Cuando en septiembre de 2018 se anunció que Chloé Zhao estaría tomando las riendas de Eternals, la noticia levantó muchas cejas. No era la primera vez que Marvel recurría al cine independiente para contratar a un director o directora, pero la escueta filmografía de la cineasta china -compuesta para aquel entonces de dos largometrajes, Songs My Brother Taught Me y la sublime The Rider- era diametralmente opuesta a las particularidades de la franquicia que ha controlado la taquilla por la pasada década. Conocida por sus dramas contemplativos protagonizados por personas sin experiencia histriónica -en los que no abundarán las palabras, pero sí los hermosos paisajes-, las sensibilidades de Zhao no concordaban con la saga de los Infinity Stones ni mucho menos con el multiverso en el que se encuentra actualmente perdida y sin rumbo claro. Sin embargo, la naturaleza cósmica del clásico cómic de Jack Kirby fue, en parte, lo que la motivó a perseguir el proyecto, impulsada -quizá- por su afinidad por el cine de Terrence Malick, con sus cuestionamientos filosóficos, matizados por la belleza de nuestro entorno. Todo parecía indicar que se trataba del matrimonio perfecto entre el arte y el comercio, pero lo que acaba en pantalla no podría estar más divorciado de las fortalezas tanto de ella como de la materia.
“El que mucho abarca, poco aprieta”, y eso es justo lo que ocurre con el vigésimo sexto largometraje de Marvel Studios, dos horas y 37 minutos que se sienten mucho más extensos que eso, y en los que una decena de crípticos, fríos y distantes personajes se comunican mayormente a través de una letanía de palabrería sideral, combinada con dilemas existenciales, que pretenden hacerse pasar por profundidad temática.

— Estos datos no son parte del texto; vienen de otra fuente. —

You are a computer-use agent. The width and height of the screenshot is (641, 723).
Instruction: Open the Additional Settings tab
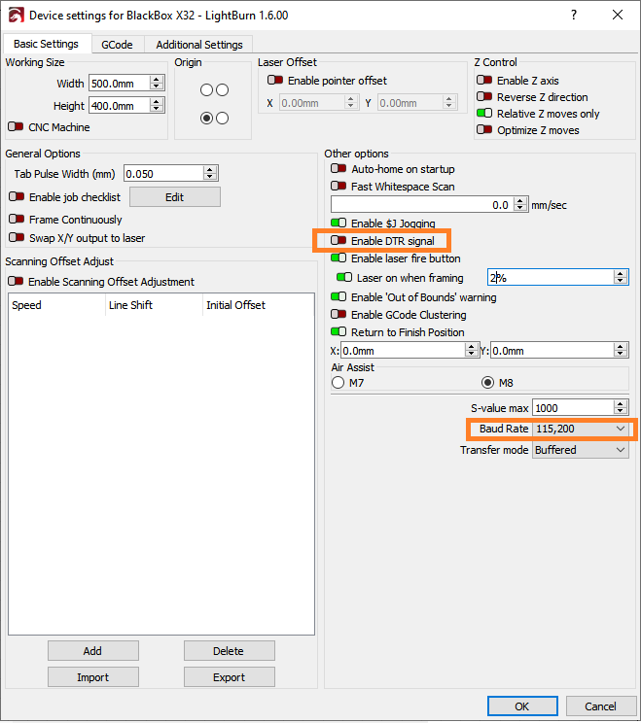click(x=201, y=45)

La realidad es que el libreto -coescrito por Zhao- jamás logra trascender de lo elemental y lo superficial. Se dice mucho, demasiado, a lo largo de milenios y de un rincón del mundo al otro -de Mesopotamia a Babilonia, de Tenochtitlán a Hiroshima-, pero la verdad es que, al final, no se dice nada significativo acerca del conflicto entre la humanidad (virtualmente invisible en este filme) y sus dioses, ni el de estos con su inmortalidad. Hace un año, The Old Guard ofreció un mejor retrato de lo trágico que sería vivir miles de años en la Tierra defendiendo a sus habitantes sin poder morir, y lo hizo en menos tiempo y con una fracción del presupuesto.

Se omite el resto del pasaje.